Unlike any other Arab country to which they fled after the 1948 Arab–Israeli War, Palestinian refugees in the West Bank (and on the East Bank) were given Jordanian citizenship on the same basis as existing residents. Elihu Lauterpacht described it as a move that "entirely lacked legal justification." The annexation formed part of Jordan's "Greater Syria Plan" expansionist policy, and in response, Saudi Arabia, Lebanon and Syria joined Egypt in demanding Jordan's expulsion from the Arab League. A motion to expel Jordan from the League was prevented by the dissenting votes of Yemen and Iraq.
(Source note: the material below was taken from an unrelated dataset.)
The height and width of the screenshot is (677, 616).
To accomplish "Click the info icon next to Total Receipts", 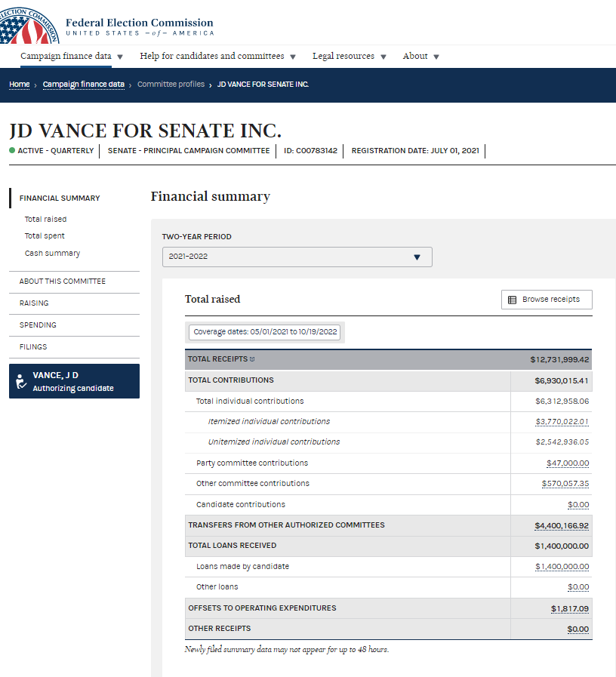I will pyautogui.click(x=252, y=359).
On 12 June 1950, the Arab League declared the annexation was a temporary, practical measure and that Jordan was holding the territory as a "trustee" pending a future settlement. On 27 July 1953, King Hussein of Jordan announced that East Jerusalem was "the alternative capital of the Hashemite Kingdom" and would form an "integral and inseparable part" of Jordan. In an address to parliament in Jerusalem in 1960, Hussein called the city the "second capital of the Hashemite Kingdom of Jordan".

Only the United Kingdom formally recognized the annexation of the West Bank, de facto in the case of East Jerusalem. In 1950, the British extended formal recognition to the union between the Hashemite Kingdom and that part of Palestine under Jordanian control - with the exception of Jerusalem. The British government stated that it regarded the provisions of the Anglo-Jordan Treaty of Alliance of 1948 as applicable to all the territory included in the union. The United States Department of State also recognized this extension of Jordanian sovereignty. Pakistan is claimed to have recognized Jordan's annexation too, but this is disputed. Despite Arab League opposition, the inhabitants of the West Bank became citizens of Jordan.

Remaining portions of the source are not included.